From the introduction:

Flaring of natural gas in Texas, particularly at oil wells, is becoming increasingly prevalent as oil production booms. For example, a 2014 Earthworks report notes that the number of flaring permits in Texas increased from 107 in 2008 to over 3,000 in 2013. The oil and gas wells in the Eagle Ford Shale, which comprise only 3.2% of Texas’s total wells, flared 34 billion cubic feet of gas in 2013, 54% of gas flared from all wells in the state. Almost 90% of the flaring came from oil wells in the formation, as opposed to natural gas wells. In that same year, the flaring from just the Eagle Ford Shale oil wells totaled about 3.5 billion pounds of carbon dioxide, equal to a year’s worth of carbon emissions from about 350,000 cars and light trucks.

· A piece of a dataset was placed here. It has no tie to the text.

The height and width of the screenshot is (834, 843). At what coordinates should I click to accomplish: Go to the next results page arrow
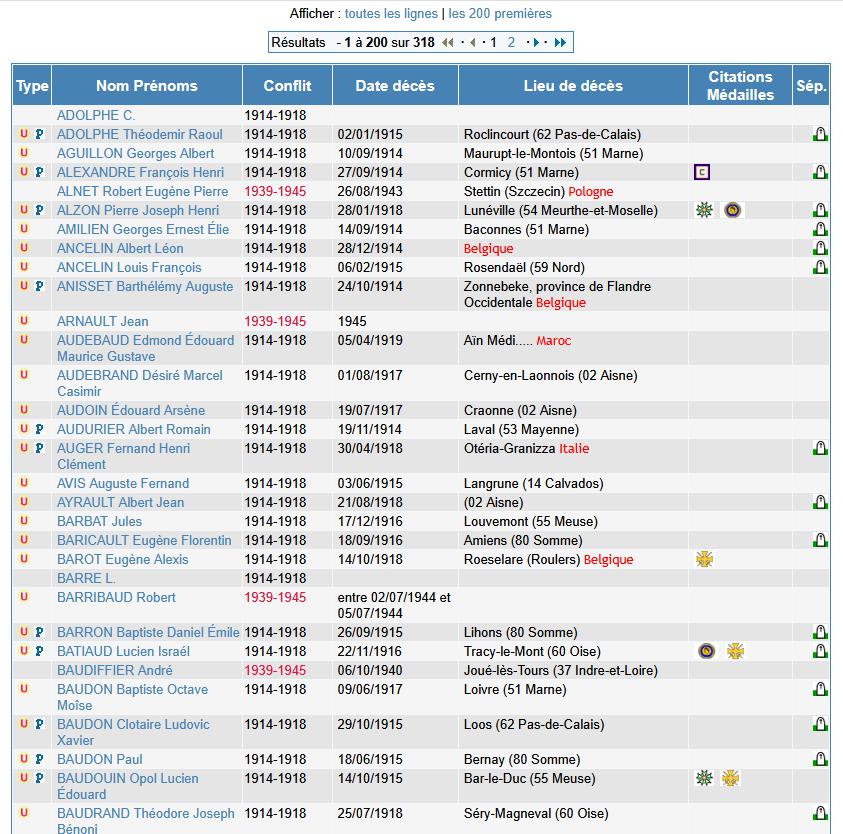pyautogui.click(x=535, y=42)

Researchers from the San Antonio Express-News found that from 2009 through the first seven months of 2014 oil and gas operators in the Eagle Ford region wasted about 94 billion cubic feet of natural gas – roughly enough gas to serve the heating and cooking needs of all the homes in San Antonio over four years. The same researchers found that flaring in Texas’ Eagle Ford Shale alone has increased 400 percent since 2009, and that residents filed several complaints with state officials about poor air quality associated with flaring to no avail.

Flaring, from either oil or natural gas wells, is subject to a host of regulations. State and federal agencies regulate everything from which facilities may flare to how much output they may flare at one time. In the state of Texas, flaring is regulated by two state agencies and the federal Environmental Protection Agency.